• Instructions to follow: Starting at the first entry, print everything through the last exactly.

• Record excerpts:

>>>

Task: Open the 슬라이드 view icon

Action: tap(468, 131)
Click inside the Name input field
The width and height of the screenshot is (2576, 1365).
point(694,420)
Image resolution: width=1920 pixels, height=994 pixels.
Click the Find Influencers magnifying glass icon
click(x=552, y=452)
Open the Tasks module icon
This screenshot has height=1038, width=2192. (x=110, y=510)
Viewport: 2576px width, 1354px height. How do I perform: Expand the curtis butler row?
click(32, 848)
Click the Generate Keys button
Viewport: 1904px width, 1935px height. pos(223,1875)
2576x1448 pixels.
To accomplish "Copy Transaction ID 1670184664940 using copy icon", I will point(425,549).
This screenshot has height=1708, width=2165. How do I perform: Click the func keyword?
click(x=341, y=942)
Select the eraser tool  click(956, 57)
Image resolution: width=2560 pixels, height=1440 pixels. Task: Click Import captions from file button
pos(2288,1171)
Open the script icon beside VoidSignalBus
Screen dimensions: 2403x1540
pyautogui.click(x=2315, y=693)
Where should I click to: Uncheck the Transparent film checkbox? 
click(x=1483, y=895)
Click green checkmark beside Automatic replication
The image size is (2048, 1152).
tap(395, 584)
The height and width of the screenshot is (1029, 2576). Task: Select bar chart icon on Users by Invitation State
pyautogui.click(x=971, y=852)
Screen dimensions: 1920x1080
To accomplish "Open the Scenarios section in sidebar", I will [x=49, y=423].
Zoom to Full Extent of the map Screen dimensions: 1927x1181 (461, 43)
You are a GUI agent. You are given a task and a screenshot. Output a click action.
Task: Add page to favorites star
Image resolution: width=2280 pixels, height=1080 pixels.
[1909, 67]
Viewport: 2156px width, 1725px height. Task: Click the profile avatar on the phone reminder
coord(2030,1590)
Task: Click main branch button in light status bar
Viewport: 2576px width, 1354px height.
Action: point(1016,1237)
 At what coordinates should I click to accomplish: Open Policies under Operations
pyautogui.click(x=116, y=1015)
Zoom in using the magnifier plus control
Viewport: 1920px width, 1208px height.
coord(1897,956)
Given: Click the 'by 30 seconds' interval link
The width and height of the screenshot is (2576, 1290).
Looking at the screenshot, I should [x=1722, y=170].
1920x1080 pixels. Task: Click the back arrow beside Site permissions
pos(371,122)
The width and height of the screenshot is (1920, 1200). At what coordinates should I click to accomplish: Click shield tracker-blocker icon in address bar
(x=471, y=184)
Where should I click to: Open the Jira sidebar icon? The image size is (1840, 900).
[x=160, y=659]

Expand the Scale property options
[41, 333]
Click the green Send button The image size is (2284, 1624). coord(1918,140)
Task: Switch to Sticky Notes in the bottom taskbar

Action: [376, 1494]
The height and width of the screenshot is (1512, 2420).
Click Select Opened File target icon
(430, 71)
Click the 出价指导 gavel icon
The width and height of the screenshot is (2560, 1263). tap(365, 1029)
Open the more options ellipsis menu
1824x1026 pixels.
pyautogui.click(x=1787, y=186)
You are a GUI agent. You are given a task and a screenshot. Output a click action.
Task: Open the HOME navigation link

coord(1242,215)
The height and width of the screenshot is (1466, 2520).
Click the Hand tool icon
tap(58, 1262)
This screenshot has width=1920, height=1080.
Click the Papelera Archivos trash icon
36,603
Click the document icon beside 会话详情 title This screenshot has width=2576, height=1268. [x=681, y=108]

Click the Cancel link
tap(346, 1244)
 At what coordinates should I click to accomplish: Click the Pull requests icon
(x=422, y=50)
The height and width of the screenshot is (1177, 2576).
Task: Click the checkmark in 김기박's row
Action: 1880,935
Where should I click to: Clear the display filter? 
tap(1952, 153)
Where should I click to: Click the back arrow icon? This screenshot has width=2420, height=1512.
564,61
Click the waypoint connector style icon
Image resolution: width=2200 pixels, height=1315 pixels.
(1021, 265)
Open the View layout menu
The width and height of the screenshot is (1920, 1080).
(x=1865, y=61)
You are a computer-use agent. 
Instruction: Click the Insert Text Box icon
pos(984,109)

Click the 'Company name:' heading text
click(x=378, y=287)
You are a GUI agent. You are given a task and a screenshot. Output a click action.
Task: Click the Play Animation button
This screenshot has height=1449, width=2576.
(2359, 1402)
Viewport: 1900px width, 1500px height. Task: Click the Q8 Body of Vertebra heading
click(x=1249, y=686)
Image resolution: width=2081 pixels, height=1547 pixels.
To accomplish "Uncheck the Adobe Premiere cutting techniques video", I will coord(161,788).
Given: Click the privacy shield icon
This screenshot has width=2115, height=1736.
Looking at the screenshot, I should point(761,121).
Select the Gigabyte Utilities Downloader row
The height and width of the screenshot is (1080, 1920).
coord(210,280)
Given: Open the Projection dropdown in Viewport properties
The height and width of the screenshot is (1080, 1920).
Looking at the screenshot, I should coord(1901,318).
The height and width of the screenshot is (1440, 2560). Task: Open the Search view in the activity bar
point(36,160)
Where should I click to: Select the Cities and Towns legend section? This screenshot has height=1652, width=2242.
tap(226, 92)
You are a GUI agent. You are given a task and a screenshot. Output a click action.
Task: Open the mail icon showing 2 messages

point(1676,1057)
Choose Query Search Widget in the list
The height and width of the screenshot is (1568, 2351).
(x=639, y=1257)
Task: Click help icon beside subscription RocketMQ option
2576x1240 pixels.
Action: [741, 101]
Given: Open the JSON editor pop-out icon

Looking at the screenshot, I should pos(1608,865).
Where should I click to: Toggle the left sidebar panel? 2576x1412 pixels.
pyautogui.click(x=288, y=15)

<<<

• Written solution:
Task: Open the 슬라이드 view icon

Action: tap(468, 131)
Click inside the Name input field
The width and height of the screenshot is (2576, 1365).
point(694,420)
Image resolution: width=1920 pixels, height=994 pixels.
Click the Find Influencers magnifying glass icon
click(x=552, y=452)
Open the Tasks module icon
This screenshot has height=1038, width=2192. (x=110, y=510)
Viewport: 2576px width, 1354px height. How do I perform: Expand the curtis butler row?
click(32, 848)
Click the Generate Keys button
Viewport: 1904px width, 1935px height. pos(223,1875)
2576x1448 pixels.
To accomplish "Copy Transaction ID 1670184664940 using copy icon", I will point(425,549).
This screenshot has height=1708, width=2165. How do I perform: Click the func keyword?
click(x=341, y=942)
Select the eraser tool  click(956, 57)
Image resolution: width=2560 pixels, height=1440 pixels. Task: Click Import captions from file button
pos(2288,1171)
Open the script icon beside VoidSignalBus
Screen dimensions: 2403x1540
pyautogui.click(x=2315, y=693)
Where should I click to: Uncheck the Transparent film checkbox? 
click(x=1483, y=895)
Click green checkmark beside Automatic replication
The image size is (2048, 1152).
tap(395, 584)
The height and width of the screenshot is (1029, 2576). Task: Select bar chart icon on Users by Invitation State
pyautogui.click(x=971, y=852)
Screen dimensions: 1920x1080
To accomplish "Open the Scenarios section in sidebar", I will [x=49, y=423].
Zoom to Full Extent of the map Screen dimensions: 1927x1181 (461, 43)
You are a GUI agent. You are given a task and a screenshot. Output a click action.
Task: Add page to favorites star
Image resolution: width=2280 pixels, height=1080 pixels.
[1909, 67]
Viewport: 2156px width, 1725px height. Task: Click the profile avatar on the phone reminder
coord(2030,1590)
Task: Click main branch button in light status bar
Viewport: 2576px width, 1354px height.
Action: point(1016,1237)
 At what coordinates should I click to accomplish: Open Policies under Operations
pyautogui.click(x=116, y=1015)
Zoom in using the magnifier plus control
Viewport: 1920px width, 1208px height.
coord(1897,956)
Given: Click the 'by 30 seconds' interval link
The width and height of the screenshot is (2576, 1290).
Looking at the screenshot, I should [x=1722, y=170].
1920x1080 pixels. Task: Click the back arrow beside Site permissions
pos(371,122)
The width and height of the screenshot is (1920, 1200). At what coordinates should I click to accomplish: Click shield tracker-blocker icon in address bar
(x=471, y=184)
Where should I click to: Open the Jira sidebar icon? The image size is (1840, 900).
[x=160, y=659]

Expand the Scale property options
[41, 333]
Click the green Send button The image size is (2284, 1624). coord(1918,140)
Task: Switch to Sticky Notes in the bottom taskbar

Action: [376, 1494]
The height and width of the screenshot is (1512, 2420).
Click Select Opened File target icon
(430, 71)
Click the 出价指导 gavel icon
The width and height of the screenshot is (2560, 1263). tap(365, 1029)
Open the more options ellipsis menu
1824x1026 pixels.
pyautogui.click(x=1787, y=186)
You are a GUI agent. You are given a task and a screenshot. Output a click action.
Task: Open the HOME navigation link

coord(1242,215)
The height and width of the screenshot is (1466, 2520).
Click the Hand tool icon
tap(58, 1262)
This screenshot has width=1920, height=1080.
Click the Papelera Archivos trash icon
36,603
Click the document icon beside 会话详情 title This screenshot has width=2576, height=1268. [x=681, y=108]

Click the Cancel link
tap(346, 1244)
 At what coordinates should I click to accomplish: Click the Pull requests icon
(x=422, y=50)
The height and width of the screenshot is (1177, 2576).
Task: Click the checkmark in 김기박's row
Action: 1880,935
Where should I click to: Clear the display filter? 
tap(1952, 153)
Where should I click to: Click the back arrow icon? This screenshot has width=2420, height=1512.
564,61
Click the waypoint connector style icon
Image resolution: width=2200 pixels, height=1315 pixels.
(1021, 265)
Open the View layout menu
The width and height of the screenshot is (1920, 1080).
(x=1865, y=61)
You are a computer-use agent. 
Instruction: Click the Insert Text Box icon
pos(984,109)

Click the 'Company name:' heading text
click(x=378, y=287)
You are a GUI agent. You are given a task and a screenshot. Output a click action.
Task: Click the Play Animation button
This screenshot has height=1449, width=2576.
(2359, 1402)
Viewport: 1900px width, 1500px height. Task: Click the Q8 Body of Vertebra heading
click(x=1249, y=686)
Image resolution: width=2081 pixels, height=1547 pixels.
To accomplish "Uncheck the Adobe Premiere cutting techniques video", I will coord(161,788).
Given: Click the privacy shield icon
This screenshot has width=2115, height=1736.
Looking at the screenshot, I should point(761,121).
Select the Gigabyte Utilities Downloader row
The height and width of the screenshot is (1080, 1920).
coord(210,280)
Given: Open the Projection dropdown in Viewport properties
The height and width of the screenshot is (1080, 1920).
Looking at the screenshot, I should coord(1901,318).
The height and width of the screenshot is (1440, 2560). Task: Open the Search view in the activity bar
point(36,160)
Where should I click to: Select the Cities and Towns legend section? This screenshot has height=1652, width=2242.
tap(226, 92)
You are a GUI agent. You are given a task and a screenshot. Output a click action.
Task: Open the mail icon showing 2 messages

point(1676,1057)
Choose Query Search Widget in the list
The height and width of the screenshot is (1568, 2351).
(x=639, y=1257)
Task: Click help icon beside subscription RocketMQ option
2576x1240 pixels.
Action: [741, 101]
Given: Open the JSON editor pop-out icon

Looking at the screenshot, I should pos(1608,865).
Where should I click to: Toggle the left sidebar panel? 2576x1412 pixels.
pyautogui.click(x=288, y=15)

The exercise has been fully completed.